I got up, my heart pounding from what I had heard. The student, who is still currently an athlete at IU, came up to me. I expected an apology but instead I got an explanation about how it was a misunderstanding. I gave him a nod and then went back to my house, unable to focus enough to return to the class.
The professor then emailed me, asking if I would like to report the experience. I pondered it for the rest of the day but, as someone who works in sports media at IU, I was too intimidated by what the repercussions of my complaint would be if I reported an important athlete.
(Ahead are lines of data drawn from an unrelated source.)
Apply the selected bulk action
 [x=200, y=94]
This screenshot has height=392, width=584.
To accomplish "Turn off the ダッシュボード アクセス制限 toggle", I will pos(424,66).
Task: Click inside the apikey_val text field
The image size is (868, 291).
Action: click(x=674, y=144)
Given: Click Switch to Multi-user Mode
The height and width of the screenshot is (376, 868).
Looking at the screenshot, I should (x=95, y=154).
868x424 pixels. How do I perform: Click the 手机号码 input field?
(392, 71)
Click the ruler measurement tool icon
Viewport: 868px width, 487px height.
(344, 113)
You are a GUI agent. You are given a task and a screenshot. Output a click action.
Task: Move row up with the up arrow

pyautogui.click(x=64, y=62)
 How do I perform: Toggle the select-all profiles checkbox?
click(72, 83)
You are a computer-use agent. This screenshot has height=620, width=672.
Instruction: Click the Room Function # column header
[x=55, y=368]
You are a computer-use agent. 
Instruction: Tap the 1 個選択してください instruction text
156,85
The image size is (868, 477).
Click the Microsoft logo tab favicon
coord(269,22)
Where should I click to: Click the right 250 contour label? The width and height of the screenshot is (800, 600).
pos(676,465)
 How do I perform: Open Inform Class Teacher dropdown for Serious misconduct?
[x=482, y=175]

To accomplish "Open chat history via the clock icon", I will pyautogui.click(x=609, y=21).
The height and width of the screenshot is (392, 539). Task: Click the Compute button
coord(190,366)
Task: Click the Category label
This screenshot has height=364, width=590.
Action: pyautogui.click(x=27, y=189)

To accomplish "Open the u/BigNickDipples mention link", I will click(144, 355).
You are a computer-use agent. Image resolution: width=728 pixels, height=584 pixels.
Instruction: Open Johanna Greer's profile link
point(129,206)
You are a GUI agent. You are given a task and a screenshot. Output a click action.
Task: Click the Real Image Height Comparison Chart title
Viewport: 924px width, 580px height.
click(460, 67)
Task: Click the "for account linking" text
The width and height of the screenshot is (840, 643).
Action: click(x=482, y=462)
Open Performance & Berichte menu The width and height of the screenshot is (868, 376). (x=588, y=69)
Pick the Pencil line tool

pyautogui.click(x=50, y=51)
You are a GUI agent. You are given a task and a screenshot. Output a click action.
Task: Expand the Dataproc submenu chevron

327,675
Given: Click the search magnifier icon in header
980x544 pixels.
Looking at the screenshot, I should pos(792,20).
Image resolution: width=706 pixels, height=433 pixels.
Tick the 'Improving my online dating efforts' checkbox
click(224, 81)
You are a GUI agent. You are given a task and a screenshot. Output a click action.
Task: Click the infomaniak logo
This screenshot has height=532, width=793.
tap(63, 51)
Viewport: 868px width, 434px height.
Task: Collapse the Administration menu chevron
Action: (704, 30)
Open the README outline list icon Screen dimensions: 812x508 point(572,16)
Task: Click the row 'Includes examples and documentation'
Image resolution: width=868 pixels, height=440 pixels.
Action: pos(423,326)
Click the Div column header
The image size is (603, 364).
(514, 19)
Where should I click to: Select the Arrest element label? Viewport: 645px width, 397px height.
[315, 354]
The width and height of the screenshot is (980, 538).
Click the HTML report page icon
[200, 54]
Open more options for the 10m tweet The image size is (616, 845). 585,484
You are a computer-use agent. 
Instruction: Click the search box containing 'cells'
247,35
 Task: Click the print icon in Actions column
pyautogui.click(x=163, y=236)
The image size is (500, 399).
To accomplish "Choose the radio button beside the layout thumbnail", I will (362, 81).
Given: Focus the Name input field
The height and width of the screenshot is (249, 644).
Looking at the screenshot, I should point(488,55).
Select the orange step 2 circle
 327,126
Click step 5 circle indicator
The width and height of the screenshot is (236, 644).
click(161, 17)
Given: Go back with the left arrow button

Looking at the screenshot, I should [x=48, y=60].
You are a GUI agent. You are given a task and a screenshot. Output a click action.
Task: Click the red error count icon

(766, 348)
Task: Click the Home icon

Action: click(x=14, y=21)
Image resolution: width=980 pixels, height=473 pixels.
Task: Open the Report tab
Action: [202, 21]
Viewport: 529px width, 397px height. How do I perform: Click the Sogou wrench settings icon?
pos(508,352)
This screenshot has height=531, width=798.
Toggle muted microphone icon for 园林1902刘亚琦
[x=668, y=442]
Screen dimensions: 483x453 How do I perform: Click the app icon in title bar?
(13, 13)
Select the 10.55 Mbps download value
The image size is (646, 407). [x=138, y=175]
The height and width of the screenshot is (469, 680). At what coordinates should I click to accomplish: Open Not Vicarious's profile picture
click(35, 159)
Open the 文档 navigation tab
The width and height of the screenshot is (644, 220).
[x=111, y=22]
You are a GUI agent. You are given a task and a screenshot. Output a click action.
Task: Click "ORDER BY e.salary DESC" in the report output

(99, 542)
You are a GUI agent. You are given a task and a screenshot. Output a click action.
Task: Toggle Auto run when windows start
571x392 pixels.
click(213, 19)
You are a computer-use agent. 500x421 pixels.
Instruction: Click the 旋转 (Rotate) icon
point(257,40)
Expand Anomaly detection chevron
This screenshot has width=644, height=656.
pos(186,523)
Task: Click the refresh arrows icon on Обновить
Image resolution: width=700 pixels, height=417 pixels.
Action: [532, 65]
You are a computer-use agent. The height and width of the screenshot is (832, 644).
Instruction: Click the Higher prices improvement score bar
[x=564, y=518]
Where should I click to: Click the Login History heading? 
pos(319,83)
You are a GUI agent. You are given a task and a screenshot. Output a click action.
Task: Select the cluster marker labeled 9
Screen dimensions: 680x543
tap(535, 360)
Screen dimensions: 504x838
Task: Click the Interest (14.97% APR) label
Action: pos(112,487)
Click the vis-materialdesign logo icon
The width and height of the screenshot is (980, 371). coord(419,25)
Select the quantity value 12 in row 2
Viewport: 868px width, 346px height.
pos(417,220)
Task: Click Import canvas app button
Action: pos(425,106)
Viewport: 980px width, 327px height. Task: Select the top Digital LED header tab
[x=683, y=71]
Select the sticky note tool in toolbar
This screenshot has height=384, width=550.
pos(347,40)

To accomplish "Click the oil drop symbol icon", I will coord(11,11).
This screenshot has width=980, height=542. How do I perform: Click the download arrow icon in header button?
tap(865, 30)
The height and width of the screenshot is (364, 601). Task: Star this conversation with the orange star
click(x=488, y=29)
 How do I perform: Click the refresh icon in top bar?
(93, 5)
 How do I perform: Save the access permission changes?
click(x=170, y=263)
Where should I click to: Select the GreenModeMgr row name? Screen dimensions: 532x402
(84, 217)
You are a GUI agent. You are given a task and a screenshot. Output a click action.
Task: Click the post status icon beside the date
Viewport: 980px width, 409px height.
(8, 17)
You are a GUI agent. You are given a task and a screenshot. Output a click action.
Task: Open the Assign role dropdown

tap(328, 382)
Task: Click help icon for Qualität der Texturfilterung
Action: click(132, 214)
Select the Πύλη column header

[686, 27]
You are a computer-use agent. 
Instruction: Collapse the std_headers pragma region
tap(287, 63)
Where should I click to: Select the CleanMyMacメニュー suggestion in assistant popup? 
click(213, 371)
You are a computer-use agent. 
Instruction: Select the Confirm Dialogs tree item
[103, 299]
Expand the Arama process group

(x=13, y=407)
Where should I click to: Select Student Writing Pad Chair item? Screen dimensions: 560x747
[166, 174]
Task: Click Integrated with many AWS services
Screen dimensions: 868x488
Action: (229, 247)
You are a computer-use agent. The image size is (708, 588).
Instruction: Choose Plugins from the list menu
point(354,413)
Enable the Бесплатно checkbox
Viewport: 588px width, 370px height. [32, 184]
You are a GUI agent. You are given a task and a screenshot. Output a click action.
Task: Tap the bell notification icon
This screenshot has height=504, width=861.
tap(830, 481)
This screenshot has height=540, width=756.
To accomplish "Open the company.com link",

I declined to move forward and now, as I see his name still on the roster for his sport, I feel like I have done a disservice to my own kind.
Now, nearly a full year after that moment, I have seen increased antisemitism taking place around the country. I have read about people celebrating the terrorist group Hamas’ attacks and saying freedom for Palestine means the destruction of the only Jewish state in the world. Lies and misinformation about the bombing of a hospital in Gaza overshadow the rapes and murders occurring to my fellow Jews committed by Hamas. Is that justice? Is there justification for terrorism? Is there a valid reason for kidnapping elderly women and infants? I have argued and argued with ignorant antisemites about their so-called opinions and have received nothing but hatred in return.
Terrorism is terrorism. Hamas call themselves a liberation movement but that is not their goal. The beauty of religion is that it stands for something. Hamas is only against everything that does not fit their twisted agenda. They are not a freedom group. They do not genuinely represent Islam or any other religion in the world having to do with love and prosperity. They are sadistic extremists who want nothing more than for the world to live under their tyranny. Leaders of the Palestinian militant group have said their aim is to kill Jews. Is that justified?
Hamas’ crimes are celebrated at universities around the country and professors at prominent schools are praising their actions. Anti-Jewish sentiment is on the rise all over the country. For centuries, Jews have been made out to be scapegoats, and today’s situation is no different, only this time it is being lauded as social justice. I have received jeers from people passing me when they see my Israeli flag. I see the phrase that Hamas uses to call for Israel’s destruction, “From the river to the sea, Palestine will be free,” plastered across campus. I have seen antisemitism. I have felt antisemitism. So, I ask, is hatred ever justified? Am Yisrael Chai.
Zeke Shapiro (he/him) is a senior studying sports media.